Greg Egan ventures in to similar territory with “Reasons to Be Cheerful”, in which a rare brain tumor causes euphoria to flood the main character’s mind and body. His only hope for survival lies in removing the tumor, but in doing so he’s left an emotional cripple, one who’s incapable of feeling any true joy. Nanotechnology may heal him … but is happiness really happiness when it’s achieved through the flick of a switch? It’s a good question, but I think Egan’s answer leaves something to be desired — happiness isn’t just about good chemistry. There’s an intellectual component as well, and I do think its possible to miserably happy, doing something you love while knowing that you shouldn’t be doing it. Egan touches on this, but I think his ultimate answer to this problem ignores the idea that the main character would need to create his own values based on his own logical reasoning, not just the whim of a few million nanites.
Google Hacks
I’m a big fan of O’Reilly Press’ various Cookbook books, which provide step-by-step recipes for solving dozens of real world problems in Perl, PHP and other programming languages and Web technologies.
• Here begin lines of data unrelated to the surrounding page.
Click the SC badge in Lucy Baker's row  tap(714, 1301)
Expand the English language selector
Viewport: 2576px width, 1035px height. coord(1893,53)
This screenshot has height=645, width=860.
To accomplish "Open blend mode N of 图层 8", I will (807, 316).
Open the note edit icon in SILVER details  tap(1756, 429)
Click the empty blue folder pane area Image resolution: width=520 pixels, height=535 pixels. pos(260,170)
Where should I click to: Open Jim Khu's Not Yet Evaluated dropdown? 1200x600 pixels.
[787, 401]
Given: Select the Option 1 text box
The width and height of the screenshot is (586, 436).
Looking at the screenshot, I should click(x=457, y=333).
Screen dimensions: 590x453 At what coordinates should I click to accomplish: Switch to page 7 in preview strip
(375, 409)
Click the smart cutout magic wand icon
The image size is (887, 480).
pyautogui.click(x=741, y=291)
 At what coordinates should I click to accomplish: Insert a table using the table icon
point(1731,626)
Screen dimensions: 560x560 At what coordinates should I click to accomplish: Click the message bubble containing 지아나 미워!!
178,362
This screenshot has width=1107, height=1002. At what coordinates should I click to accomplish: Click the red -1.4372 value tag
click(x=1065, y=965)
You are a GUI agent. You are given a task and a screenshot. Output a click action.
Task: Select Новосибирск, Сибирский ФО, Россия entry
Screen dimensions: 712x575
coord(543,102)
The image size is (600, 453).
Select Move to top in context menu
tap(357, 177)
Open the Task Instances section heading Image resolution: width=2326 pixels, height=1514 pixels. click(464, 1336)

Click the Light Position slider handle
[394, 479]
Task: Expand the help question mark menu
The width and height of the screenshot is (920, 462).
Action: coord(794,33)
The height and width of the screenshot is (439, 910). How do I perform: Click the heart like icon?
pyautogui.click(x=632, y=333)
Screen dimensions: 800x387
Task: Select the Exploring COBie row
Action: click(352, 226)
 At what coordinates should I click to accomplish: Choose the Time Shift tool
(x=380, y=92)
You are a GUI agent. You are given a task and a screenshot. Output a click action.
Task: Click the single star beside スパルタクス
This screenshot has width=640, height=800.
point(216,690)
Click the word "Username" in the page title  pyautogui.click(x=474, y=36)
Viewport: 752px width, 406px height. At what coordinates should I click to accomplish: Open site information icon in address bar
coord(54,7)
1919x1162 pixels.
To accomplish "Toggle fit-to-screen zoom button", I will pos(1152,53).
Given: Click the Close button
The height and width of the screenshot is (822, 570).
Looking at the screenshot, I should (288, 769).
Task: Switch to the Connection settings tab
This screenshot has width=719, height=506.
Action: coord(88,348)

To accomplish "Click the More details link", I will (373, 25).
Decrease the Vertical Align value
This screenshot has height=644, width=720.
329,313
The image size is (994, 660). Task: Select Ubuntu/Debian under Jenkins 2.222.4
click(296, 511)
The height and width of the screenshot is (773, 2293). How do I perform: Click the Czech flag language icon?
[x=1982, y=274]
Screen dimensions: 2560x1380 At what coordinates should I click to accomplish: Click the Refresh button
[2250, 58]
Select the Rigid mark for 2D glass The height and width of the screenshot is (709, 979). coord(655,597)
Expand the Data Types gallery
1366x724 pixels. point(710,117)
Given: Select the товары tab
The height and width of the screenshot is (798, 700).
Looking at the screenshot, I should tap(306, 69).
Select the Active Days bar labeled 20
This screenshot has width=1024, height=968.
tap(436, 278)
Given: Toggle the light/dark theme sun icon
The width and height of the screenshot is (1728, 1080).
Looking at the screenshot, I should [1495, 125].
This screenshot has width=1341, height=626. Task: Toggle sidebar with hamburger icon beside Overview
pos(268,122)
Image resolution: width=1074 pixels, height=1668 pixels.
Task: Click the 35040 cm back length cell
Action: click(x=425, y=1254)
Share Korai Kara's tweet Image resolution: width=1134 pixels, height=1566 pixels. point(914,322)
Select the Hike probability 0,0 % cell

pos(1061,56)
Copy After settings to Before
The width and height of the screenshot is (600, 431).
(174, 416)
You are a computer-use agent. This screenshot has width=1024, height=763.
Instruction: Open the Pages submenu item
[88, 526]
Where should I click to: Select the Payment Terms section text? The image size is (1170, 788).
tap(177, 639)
Its Hack Books take that philosophy to a variety of other subjects, including podcasting, Skype, Flickr and more. Each book contains a few dozen hacks — usually in the neighborhood of a hundred or so — explaining some trick or tip. I read Google Hacks (Amazon) this week, and while some of it was familiar, there were a bunch of tricks I hadn’t seen before, like using the word “title:” in a query to limit a search to just the title tags of Web sites or using TouchGraph to generate a visual map of how Web sites interconnect.